Per un secondo capitolo che è stato accolto aspramente come inferiore, un tentativo fallito di ricatturare la magia del suo predecessore, Ritorno al futuro – Parte II si è rivelato sorprendentemente influente su una nuova generazione di film. Due settimane prima di The Flash, il pubblico ha potuto coglierne accenni anche in Spider-Man: Across the Spider-Verse, che allo stesso modo insegue una storia di fantascienza più radicata con molti salti di realtà contorti, una cupa versione alternativa del suo status quo da eroe del liceo e un finale “to be continued…“.

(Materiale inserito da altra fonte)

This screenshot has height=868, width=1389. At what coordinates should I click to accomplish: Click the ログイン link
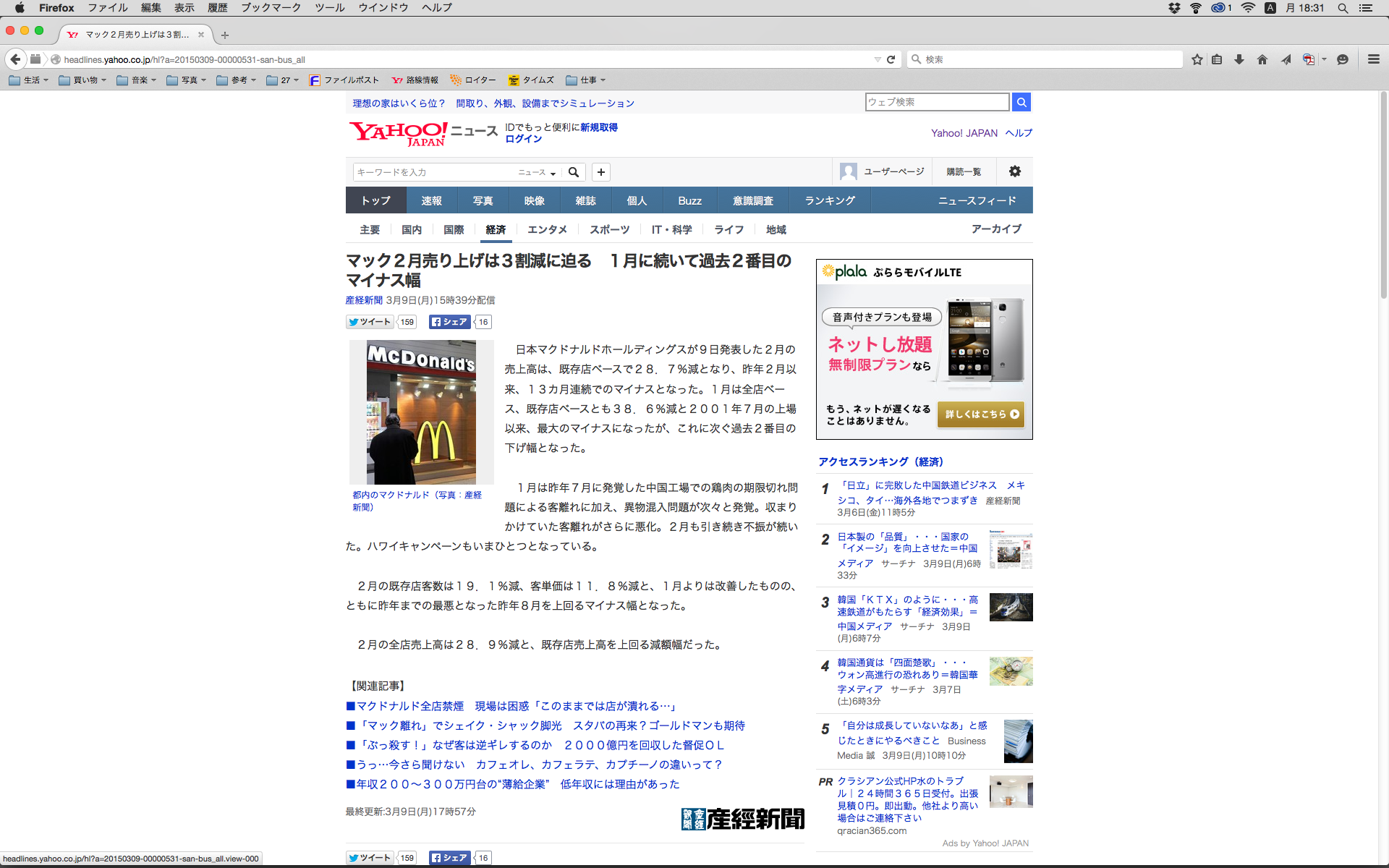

E ne sono presenti tracce importanti anche in altri blockbuster. Quando Avengers: Endgame ha utilizzato il viaggio nel tempo per inserire gli eroi negli eventi dei primi Vendicatori, non ha preso spunto dalla Parte II, in cui Zemeckis ha notoriamente tagliato e inserito Fox dal girato inutilizzato del primo film? Allo stesso modo, il franchise di Terminator ha seguito un copione simile con Genisys, intersecando la trama di un altro originale Eighties. Anche la saga Auguri per la tua morte ha fatto una deviazione nelle revisioni della timeline dei McFly, sottolineando il tutto con una citazione diretta.

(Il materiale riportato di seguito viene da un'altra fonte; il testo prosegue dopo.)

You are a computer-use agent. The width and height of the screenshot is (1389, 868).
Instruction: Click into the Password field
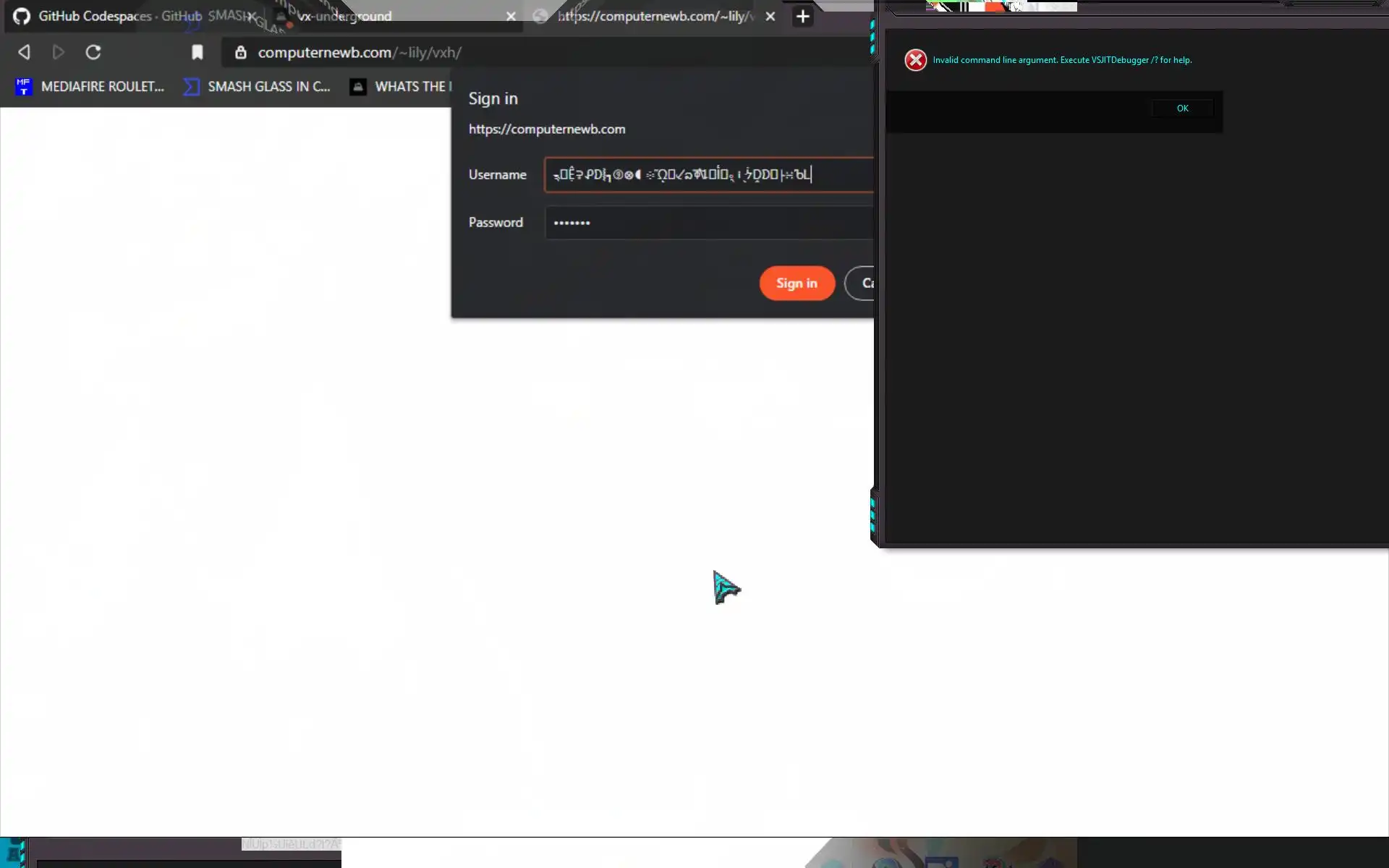[709, 223]
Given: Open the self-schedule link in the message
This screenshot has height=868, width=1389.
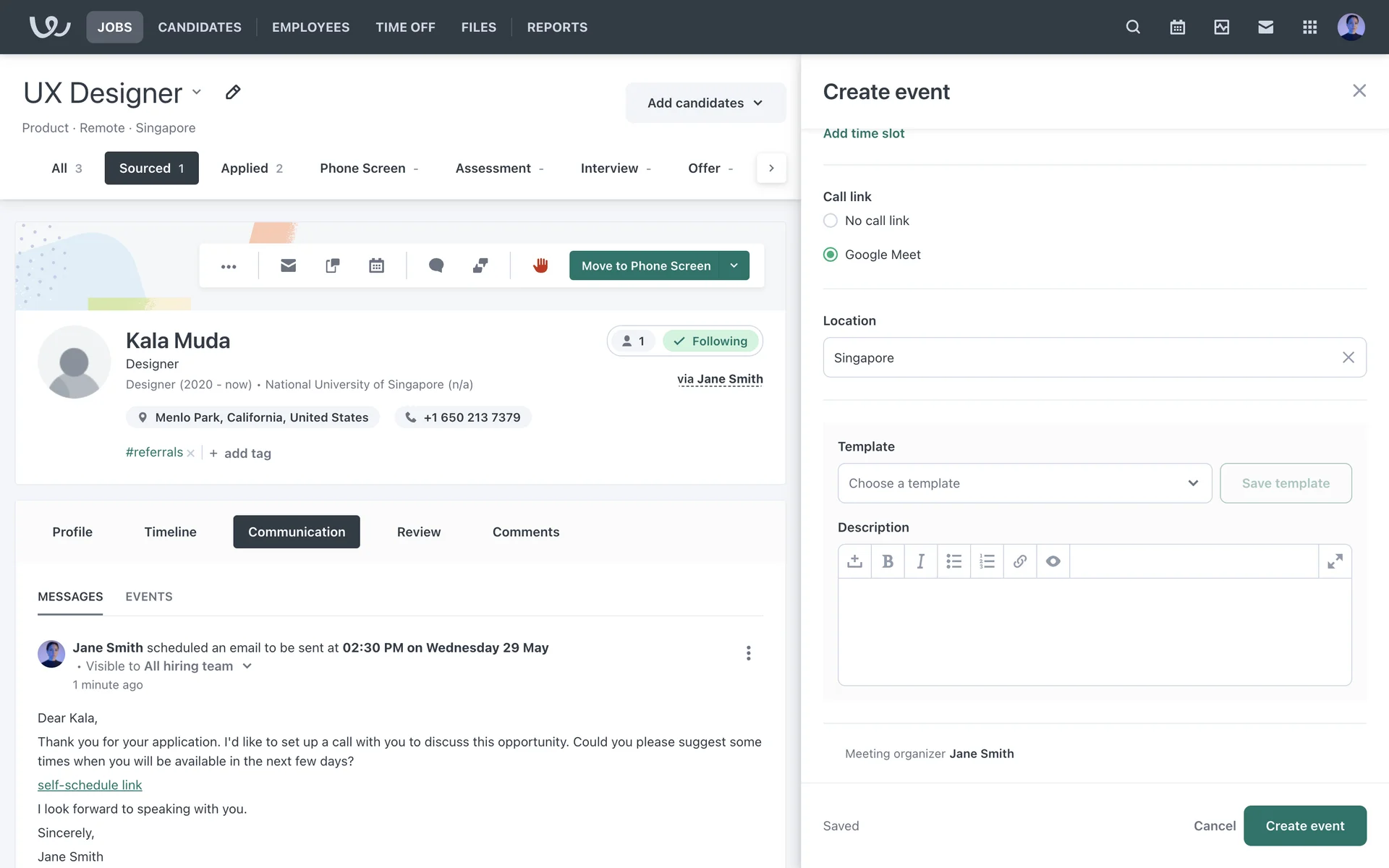Looking at the screenshot, I should pos(90,785).
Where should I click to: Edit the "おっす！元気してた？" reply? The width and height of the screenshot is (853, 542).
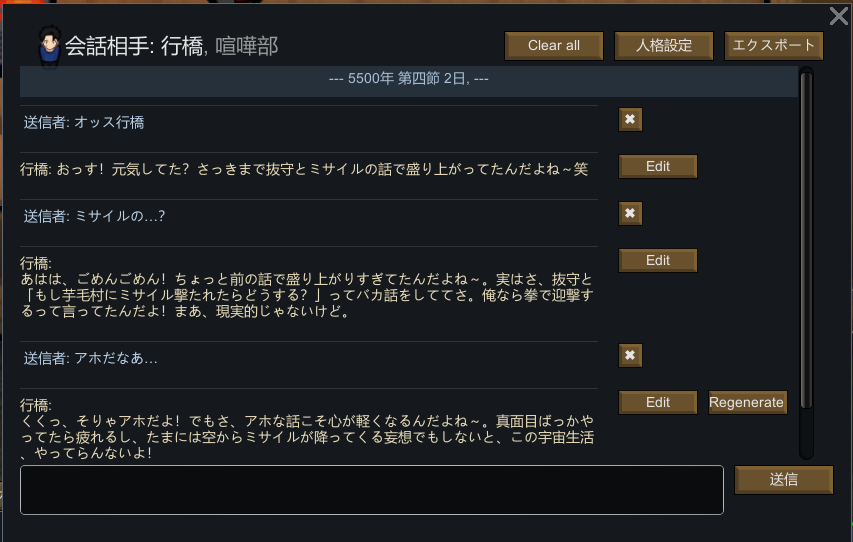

Parte del motivo per cui Ritorno al futuro – Parte II ha resistito ben oltre il suo successo commerciale iniziale e la delusione della critica è che si è rivelato insolitamente profetico. Molti dei progressi tecnologici immaginati per la sua rappresentazione del lontano futuro – il 2015 – si sono poi avverati. Le aziende stanno ancora inseguendo il sogno degli hoverboard, aka i volopattini, product placement immaginario che ha chiaramente avuto un profondo effetto sulla fantasia del consumatore. C’era quella faccenda dei Chicago Cubs, che hanno quasi realizzato il loro destino di vincere tutto il giorno esatto in cui Marty è arrivato nel futuro. E, naturalmente, c’è la sfortunata profezia di Biff Tannen, la cui ascesa al potere in un 1985 alternativo sarebbe arrivata a rispecchiare il pasticcio politico creato dal riccone ingordo sul quale i cineasti lo hanno modellato, Donald Trump.

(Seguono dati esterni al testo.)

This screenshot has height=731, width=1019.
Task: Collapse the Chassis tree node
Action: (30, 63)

Il sequel ha provocato scosse di assestamento inaspettate anche nell’industria cinematografica. È stato il primo caso in cui Hollywood ha girato grandi hit una dopo l’altra, con Zemeckis che ha iniziato la produzione della Parte III di Ritorno al futuro, molto meno influente, appena tre settimane dopo la fine delle riprese della II. Da allora le produzioni di diversi capitoli dei franchise sono diventate la norma; più installazioni delle saghe di Il Signore degli Anelli, Harry Potter, Matrix, Pirati dei Caraibi, Hunger Games, Avengers e, naturalmente, Avatar sarebbero state realizzate contemporaneamente. Zemeckis, sempre all’avanguardia nella tecnologia cinematografica, qui ha anticipato un futuro in cui gli studios avrebbero messo in fila i loro grandi piani con anni di anticipo.
Allo stesso modo, il secondo capitolo di Ritorno al futuro ha anche contribuito a rendere popolare la tendenza di dividere a metà le avventure sul grande schermo e chiudere la prima parte con un palese cliffhanger. George Lucas ci era arrivato per primo, naturalmente. Ma l’epilogo inconcludente e un po’ deprimente dell’Impero colpisce ancora è una sorta di finale, mette il punto a un episodio di una saga più ampia. Con Ritorno al futuro – Parte II, Hollywood ha detto che non serve affatto una conclusione: basta lasciare il pubblico appeso, costretto a comprare un biglietto qualche mese dopo per vedere come andrà a finire la storia. Ora viviamo in un presente in cui questa è una tattica spaventosamente comune: rimanete sintonizzati, nel corso del prossimo anno, per le entusiasmanti conclusioni di Dune e dello Spider-Verse.
Più in generale, Ritorno al futuro – Parte II ha dimostrato che non esisteva un successo hollywoodiano troppo modesto e di dimensioni umane da non poter essere ridotto a un luna-park. L’originale, incentrato su Marty che fa mettere i suoi genitori insieme per garantire la sua esistenza, rimane un geniale tocco di realismo magico: una commedia costruita sullo scenario ipotetico di incontrare i tuoi molto prima che diventassero mamma e papà. Il sequel non ha questo tipo di aspirazioni. È un meccanismo di trame scatenate, anche più di quella DeLorean truccata, progettata solo per lanciare Marty dal 1985 al 2015 fino al 1985 e di nuovo al 1955. Si muove così velocemente che hai appena il tempo di registrare che fondamentalmente è un po’ vuoto. E nella sua storia folle, puoi vedere un modello per ogni sequel di Hollywood che scambia il concetto di “più grande e più veloce” per migliore, che razionalizza i piaceri più semplici di un film popolare in pura spettacolarizzazione.
Il che non vuol dire che non ci sia da divertirsi con Ritorno al futuro – Parte II, almeno per chi apprezza con le sue convoluzioni tra i paradossi temporali e Steven Spielberg. L’atto finale, almeno, è un ingegnoso trucco magico che forse solo Zemeckis avrebbe potuto realizzare: inserendo un secondo Michael J. Fox in Ritorno al futuro, ha raddoppiato la posta in gioco sul non fare casini con il passato, creando una serie di scenografie che dipendevano, precariamente, dalla conservazione degli eventi di un film precedente. C’è una ragione per cui The Flash, Endgame e altri hanno seguito il suo esempio.
Ma forse anche quei dirottamenti nel tempo erano una visione profetica – e il segreto della capacità di resistenza di questo sequel divisivo. Nell’era dell’eredità dei “seguiti”, Hollywood ora tratta ogni successo iconico del passato, e forse soprattutto quelli degli anni Ottanta, come un oggetto sacro a cui fare riferimento e da rivisitare. I sequel sono diventati una forma a sé di viaggio nel tempo, capaci di riportare il pubblico all’inizio: guardi un film come Top Gun: Maverick per rivivere echi del passato, per crogiolarti nel bagliore della nostalgia. Ritorno al futuro – Parte II si è inserito presto in questo spirito, mostrando letteralmente al pubblico il girato di un film che già amava. Non c’è da stupirsi che questo titolo sopravviva nei decenni, perché aveva già previsto il futuro che Hollywood avrebbe celebrato nel suo tornare perennemente indietro.